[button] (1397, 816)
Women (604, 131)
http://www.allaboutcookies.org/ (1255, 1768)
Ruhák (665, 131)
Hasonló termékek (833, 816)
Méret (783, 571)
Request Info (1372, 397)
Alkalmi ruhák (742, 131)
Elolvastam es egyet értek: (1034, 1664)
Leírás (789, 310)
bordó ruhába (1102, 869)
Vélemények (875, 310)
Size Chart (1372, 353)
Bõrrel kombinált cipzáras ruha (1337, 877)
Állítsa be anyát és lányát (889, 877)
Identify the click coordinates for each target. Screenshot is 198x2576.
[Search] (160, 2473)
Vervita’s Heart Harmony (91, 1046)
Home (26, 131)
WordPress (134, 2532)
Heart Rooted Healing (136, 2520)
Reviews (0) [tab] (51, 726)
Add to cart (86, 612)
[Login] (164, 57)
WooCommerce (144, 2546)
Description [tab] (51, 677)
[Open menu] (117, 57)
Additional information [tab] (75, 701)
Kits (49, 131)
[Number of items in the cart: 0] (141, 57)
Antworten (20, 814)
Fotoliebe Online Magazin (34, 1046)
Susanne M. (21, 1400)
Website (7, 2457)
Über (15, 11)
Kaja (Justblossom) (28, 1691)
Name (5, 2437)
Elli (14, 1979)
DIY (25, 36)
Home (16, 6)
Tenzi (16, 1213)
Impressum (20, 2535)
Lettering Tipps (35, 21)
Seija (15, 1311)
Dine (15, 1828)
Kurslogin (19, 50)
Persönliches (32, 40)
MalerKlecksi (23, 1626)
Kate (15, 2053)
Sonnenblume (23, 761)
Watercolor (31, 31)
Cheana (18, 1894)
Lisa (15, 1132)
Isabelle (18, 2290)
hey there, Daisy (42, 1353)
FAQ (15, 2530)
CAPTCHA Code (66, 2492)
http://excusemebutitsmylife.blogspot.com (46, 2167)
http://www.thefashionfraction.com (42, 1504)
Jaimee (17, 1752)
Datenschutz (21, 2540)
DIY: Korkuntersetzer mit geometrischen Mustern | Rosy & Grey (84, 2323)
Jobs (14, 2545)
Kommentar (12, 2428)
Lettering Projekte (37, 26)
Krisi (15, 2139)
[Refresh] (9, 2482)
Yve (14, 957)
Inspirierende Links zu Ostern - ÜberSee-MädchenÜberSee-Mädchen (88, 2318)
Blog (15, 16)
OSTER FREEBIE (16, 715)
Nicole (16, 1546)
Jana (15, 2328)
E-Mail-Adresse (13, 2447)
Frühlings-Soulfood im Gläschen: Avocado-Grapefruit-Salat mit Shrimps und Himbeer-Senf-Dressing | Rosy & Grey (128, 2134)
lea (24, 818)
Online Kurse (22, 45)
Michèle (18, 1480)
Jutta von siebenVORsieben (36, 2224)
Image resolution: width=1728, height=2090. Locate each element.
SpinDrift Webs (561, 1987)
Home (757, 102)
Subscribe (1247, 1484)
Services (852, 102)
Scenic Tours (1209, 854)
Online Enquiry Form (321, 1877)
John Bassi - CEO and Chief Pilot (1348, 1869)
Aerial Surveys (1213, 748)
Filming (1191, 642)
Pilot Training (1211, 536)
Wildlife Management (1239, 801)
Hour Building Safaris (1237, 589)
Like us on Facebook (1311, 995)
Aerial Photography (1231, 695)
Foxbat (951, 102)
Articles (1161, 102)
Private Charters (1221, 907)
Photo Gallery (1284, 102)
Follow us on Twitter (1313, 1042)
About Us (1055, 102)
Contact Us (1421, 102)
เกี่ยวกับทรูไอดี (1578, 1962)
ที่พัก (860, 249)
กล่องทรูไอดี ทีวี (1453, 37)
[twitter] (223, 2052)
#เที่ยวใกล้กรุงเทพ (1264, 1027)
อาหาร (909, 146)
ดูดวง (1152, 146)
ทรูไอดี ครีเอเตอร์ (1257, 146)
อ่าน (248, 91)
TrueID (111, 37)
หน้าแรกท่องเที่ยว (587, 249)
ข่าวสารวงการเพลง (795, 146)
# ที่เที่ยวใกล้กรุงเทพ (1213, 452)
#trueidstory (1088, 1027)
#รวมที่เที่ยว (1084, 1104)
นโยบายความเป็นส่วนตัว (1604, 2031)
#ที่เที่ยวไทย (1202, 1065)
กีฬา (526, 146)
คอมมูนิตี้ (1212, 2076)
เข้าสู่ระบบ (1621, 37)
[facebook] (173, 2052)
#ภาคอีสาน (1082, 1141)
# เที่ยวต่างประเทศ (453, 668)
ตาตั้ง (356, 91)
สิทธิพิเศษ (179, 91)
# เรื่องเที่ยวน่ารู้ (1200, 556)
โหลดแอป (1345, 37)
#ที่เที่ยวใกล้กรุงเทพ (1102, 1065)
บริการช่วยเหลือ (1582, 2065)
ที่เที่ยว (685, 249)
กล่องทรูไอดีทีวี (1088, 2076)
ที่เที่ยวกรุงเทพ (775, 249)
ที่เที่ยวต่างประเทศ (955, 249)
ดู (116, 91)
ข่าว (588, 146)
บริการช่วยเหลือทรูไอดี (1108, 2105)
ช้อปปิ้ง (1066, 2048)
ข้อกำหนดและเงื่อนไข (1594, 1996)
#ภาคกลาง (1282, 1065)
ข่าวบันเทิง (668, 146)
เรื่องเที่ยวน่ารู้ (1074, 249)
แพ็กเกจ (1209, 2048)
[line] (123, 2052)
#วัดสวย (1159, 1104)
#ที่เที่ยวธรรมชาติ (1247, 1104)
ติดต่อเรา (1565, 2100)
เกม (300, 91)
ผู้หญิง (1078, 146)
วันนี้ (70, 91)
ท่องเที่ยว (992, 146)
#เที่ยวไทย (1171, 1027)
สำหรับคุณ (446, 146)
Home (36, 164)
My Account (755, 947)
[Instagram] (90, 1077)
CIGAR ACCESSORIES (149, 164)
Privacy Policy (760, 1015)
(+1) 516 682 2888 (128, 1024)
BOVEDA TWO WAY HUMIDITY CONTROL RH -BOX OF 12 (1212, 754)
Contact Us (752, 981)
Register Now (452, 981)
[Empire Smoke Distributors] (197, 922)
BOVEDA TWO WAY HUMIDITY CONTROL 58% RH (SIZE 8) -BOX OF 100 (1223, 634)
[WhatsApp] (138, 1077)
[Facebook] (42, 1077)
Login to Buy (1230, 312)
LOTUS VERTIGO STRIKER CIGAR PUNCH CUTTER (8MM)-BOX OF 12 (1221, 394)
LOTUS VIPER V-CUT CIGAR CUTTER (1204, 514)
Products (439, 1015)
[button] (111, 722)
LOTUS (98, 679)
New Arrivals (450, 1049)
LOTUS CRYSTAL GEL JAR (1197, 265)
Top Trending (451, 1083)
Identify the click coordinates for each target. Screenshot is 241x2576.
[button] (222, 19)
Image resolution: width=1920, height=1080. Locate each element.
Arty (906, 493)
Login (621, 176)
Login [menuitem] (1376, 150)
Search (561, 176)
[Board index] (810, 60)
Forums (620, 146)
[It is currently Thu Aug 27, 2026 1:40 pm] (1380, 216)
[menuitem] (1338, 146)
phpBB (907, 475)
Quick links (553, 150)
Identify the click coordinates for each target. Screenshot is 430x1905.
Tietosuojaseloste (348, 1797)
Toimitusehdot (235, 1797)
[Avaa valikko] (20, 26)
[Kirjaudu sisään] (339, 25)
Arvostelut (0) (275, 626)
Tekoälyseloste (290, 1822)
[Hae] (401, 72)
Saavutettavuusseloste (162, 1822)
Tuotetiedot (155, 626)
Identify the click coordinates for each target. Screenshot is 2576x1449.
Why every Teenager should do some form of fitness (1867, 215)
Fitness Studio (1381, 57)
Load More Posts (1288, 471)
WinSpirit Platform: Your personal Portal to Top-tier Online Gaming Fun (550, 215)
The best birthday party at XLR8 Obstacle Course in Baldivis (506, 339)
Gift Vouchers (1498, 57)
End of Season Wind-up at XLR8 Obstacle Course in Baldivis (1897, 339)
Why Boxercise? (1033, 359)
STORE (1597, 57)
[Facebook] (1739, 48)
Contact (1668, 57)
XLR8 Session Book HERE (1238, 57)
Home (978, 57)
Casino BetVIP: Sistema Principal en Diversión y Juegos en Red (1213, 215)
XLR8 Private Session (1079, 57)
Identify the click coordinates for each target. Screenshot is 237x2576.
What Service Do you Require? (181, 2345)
::::::
**What is needed:** Retype, in the same exact form, the lines of the material above from the line holding "# เที่ยวต่างประเทศ (453, 668)" through the line holding "(+1) 516 682 2888 (128, 1024)".

**Written answer:**
# เที่ยวต่างประเทศ (453, 668)
ตาตั้ง (356, 91)
สิทธิพิเศษ (179, 91)
# เรื่องเที่ยวน่ารู้ (1200, 556)
โหลดแอป (1345, 37)
#ที่เที่ยวใกล้กรุงเทพ (1102, 1065)
บริการช่วยเหลือ (1582, 2065)
ที่เที่ยว (685, 249)
กล่องทรูไอดีทีวี (1088, 2076)
ที่เที่ยวกรุงเทพ (775, 249)
ที่เที่ยวต่างประเทศ (955, 249)
ดู (116, 91)
ข่าว (588, 146)
บริการช่วยเหลือทรูไอดี (1108, 2105)
ช้อปปิ้ง (1066, 2048)
ข้อกำหนดและเงื่อนไข (1594, 1996)
#ภาคกลาง (1282, 1065)
ข่าวบันเทิง (668, 146)
เรื่องเที่ยวน่ารู้ (1074, 249)
แพ็กเกจ (1209, 2048)
[line] (123, 2052)
#วัดสวย (1159, 1104)
#ที่เที่ยวธรรมชาติ (1247, 1104)
ติดต่อเรา (1565, 2100)
เกม (300, 91)
ผู้หญิง (1078, 146)
วันนี้ (70, 91)
ท่องเที่ยว (992, 146)
#เที่ยวไทย (1171, 1027)
สำหรับคุณ (446, 146)
Home (36, 164)
My Account (755, 947)
[Instagram] (90, 1077)
CIGAR ACCESSORIES (149, 164)
Privacy Policy (760, 1015)
(+1) 516 682 2888 (128, 1024)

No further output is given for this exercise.